哈希表是实现关联数组(associative array)的一种数据结构,广泛应用于数据的快速查找。哈希表有两个重要操作,一个是写(put)操作,通过写操作把元素插入哈希表中;一个是读(get)操作,从哈希表中快速地找到元素。
一个哈希表可以包括下列结构要素:
项(entry),存入到哈希表中的元素称为项或者条目。
桶(bucket),哈希表中的每一个项被散列到桶中,用哈希函数计算关键字(key)的哈希值,通过哈希值就可以找到关键字在哈希表中的位置。例如对于一个cuckoo hash(布谷鸟哈希)表,桶是一个数组集合,数组可以是(s2,pointer)、(s1,s2,pointer)、(key,pointer)或者其他组织形式,但至少要包括pointer(指示数据),pointer指示关键字所对应的数据的存储位置,s1和s2表示根据关键字和两个哈希函数分别计算得到的两个哈希值,s1=h1(key),s2=h2(key),h1和h2是两个哈希函数(例如cityhash),在向cuckoo hash表中插入元素时,首先计算得到s1和s2,然后将s1和s2分别与cuckoo hash表的容量(size)进行取模运算,得到的结果即待插入元素在cuckoo hash表中的候选位置。
桶中的哈希数据有三种类型,
指针(directory),用于指示该位置在下级哈希表中的对应位置;
元数据(metadata),用于指示当前桶的负载(例如,桶中包括的项的数量),其中,当前桶的负载不包括下级哈希表中的负载;
其它哈希数据,例如关键字;
当桶中的位置被占用时,该位置被标记为占据(occupied),当桶中的位置没有被占用时,该位置被标记为空闲(free)。
在本申请的各个实施例中,哈希数据是指哈希表所包括的数据,例如上述指针、元数据和关键字。此外,任意一级哈希表可能包括多个哈希表,哈希表中的位置可以指桶,也可以指下一级哈希表中的一个哈希表,或者是其它含义,其具体含义由语句的上下文逻辑所确定,例如,假设第1级哈希表是第2级哈希表的上级哈希表,对于“将第1级哈希表中X位置存储的哈希数据迁移至第2级哈希表中的Y位置”,X位置指的是桶,Y位置指的是该桶在第2级哈希表中对应的哈希表。
图1是适用本申请实施例的一种哈希表的示意性结构图。
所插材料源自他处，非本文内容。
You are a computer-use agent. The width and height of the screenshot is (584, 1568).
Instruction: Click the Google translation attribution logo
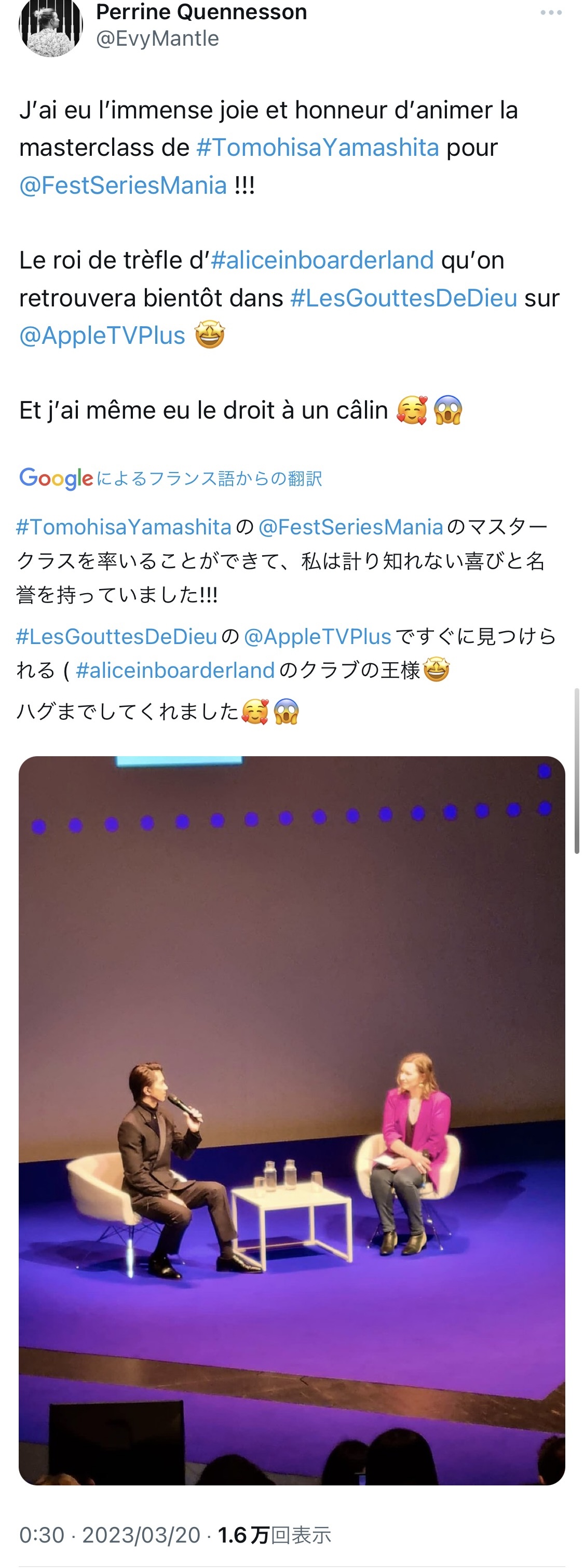[56, 478]
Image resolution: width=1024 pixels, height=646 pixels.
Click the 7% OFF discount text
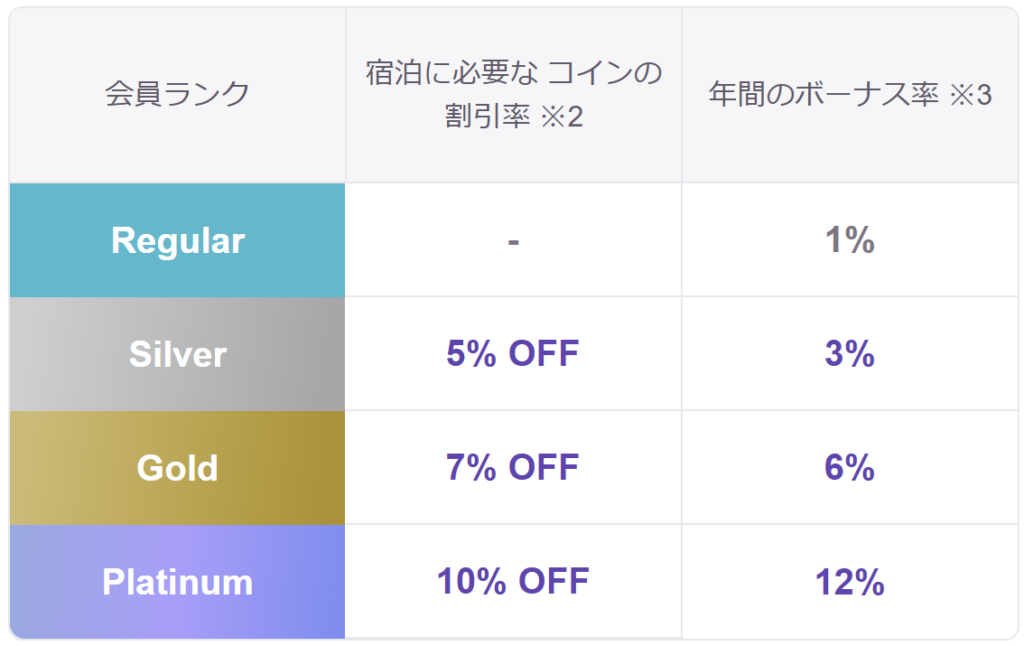(513, 467)
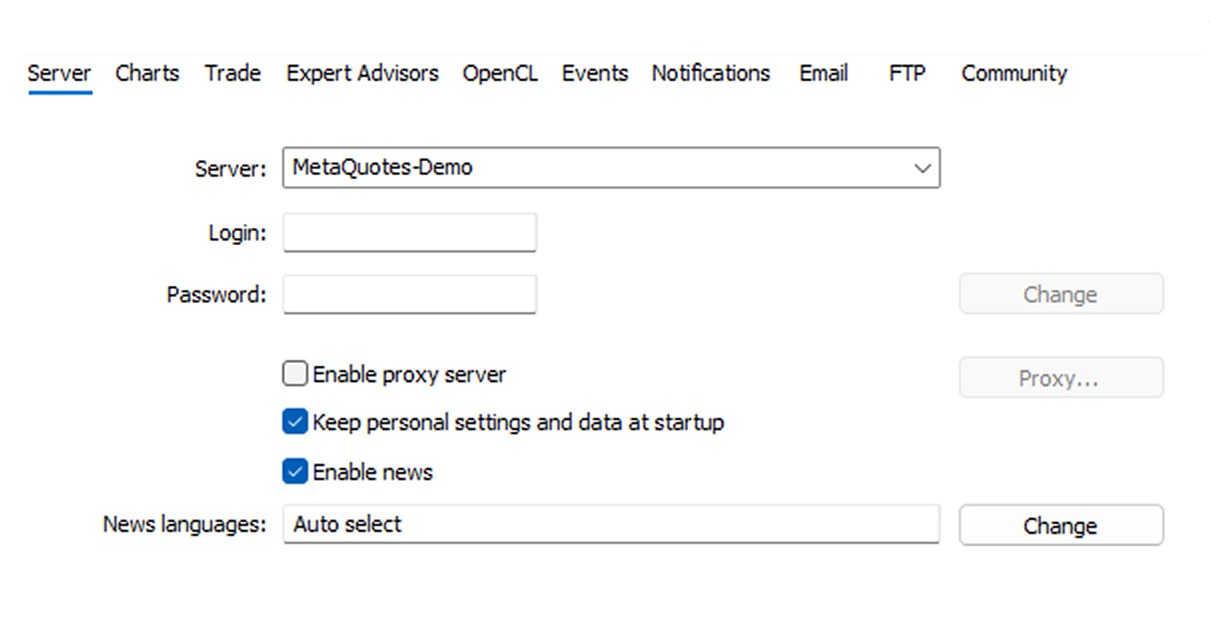Open the Trade tab
1210x618 pixels.
[232, 73]
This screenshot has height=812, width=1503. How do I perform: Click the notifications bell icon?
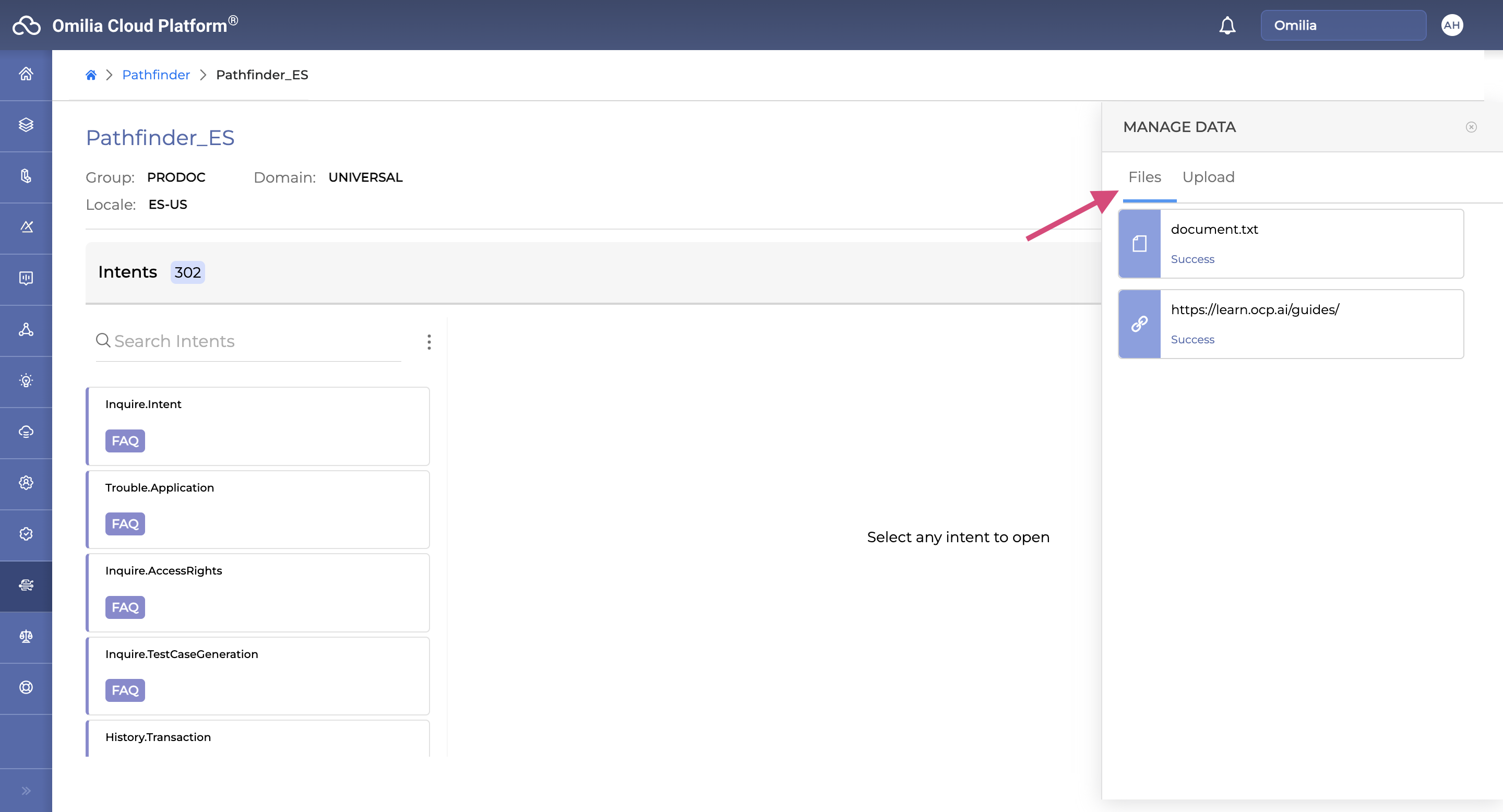(1227, 26)
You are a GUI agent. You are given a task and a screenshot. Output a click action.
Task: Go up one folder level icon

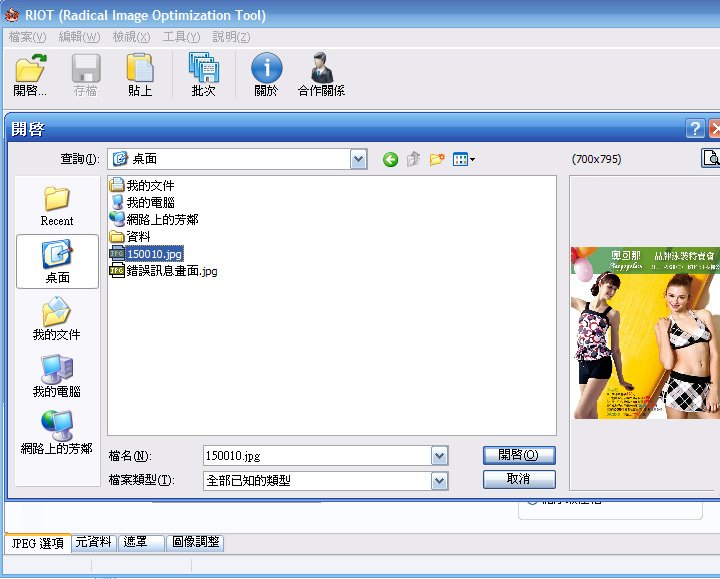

如图1所示, 该哈希表包括第0级(level 0)哈希表和第1级(level 1)哈希表,第0级哈希表包括桶n,第1级哈希表包括分段(segment)n,分段n也可称为哈希表n。
在对第0级哈希表进行写操作时,当桶n中的位置被写满后,如果继续在桶n中写入哈希数据,桶n中的哈希数据就会溢出(spill)到下一级哈希表(即,第1级哈希表)中,具体地,溢出的哈希数据会插入第1级哈希表的分段n中,分段n是桶n在第1级哈希表中对应的位置,该分段n的具体位置可以通过桶n中的指针指示;也可以在桶n中的哈希数据溢出前主动将桶n中的哈希数据迁移至分段n。
在对第0级哈希表进行读操作时,对于一个给定的索引,首先计算该索引在第0级哈希表中的位置(例如该位置位于桶n),查询该索引是否在该位置,如果在该位置则返回查询结果;如果不在该位置,则在第1级哈希表中与该位置对应的分段(即分段n)中进行查询,如果查询到则返回查询结果,如果查询不到则继续在下一级哈希表中查询。
图1所示的哈希表仅是举例说明,适用于本申请实施例的哈希表不限于此,本申请对哈希表的数量以及哈希表的类型均不作限定。此外,特定对象可能随着习惯的不同而具有不同名称,但这并不能被理解为对本申请实施例适用范围的限定。
图2是本申请实施例提供的一种数据处理的方法的示意图。方法200例如可以由处理器执行,如图2所示,该方法200包括:
S210,从第N+1级哈希表包括的多个位置中确定负载最小的位置为目标位置,所述多个位置为第一哈希数据在第N级哈希表中的候选位置在所述第N+1级哈希表中对应的位置,所述第一哈希数据为待插入所述第N级哈希表中的哈希数据。
当处理器准备向第N级哈希表中插入第一哈希数据时,处理器可以根据计算出的位置确定候选位置(桶),还可以根据其它方法确定候选位置。
例如,对于一个给定的关键字,利用两个哈希函数计算出两个哈希表中的位置,在这两个哈希表的位置中选择一个位置插入该关键字,如果这两个位置都不能插入该关键字,则踢出这两个位置中的一个位置中的哈希数据,并插入该关键字(即,移位操作),被踢出的哈希数据可以根据其它哈希函数重新查找插入位置(即,进行下一次移位操作),直到所有的哈希数据均 找到插入位置或者达到最大查找次数为止,在全部的移位操作中所涉及到的桶即为上述给定的关键字的候选位置。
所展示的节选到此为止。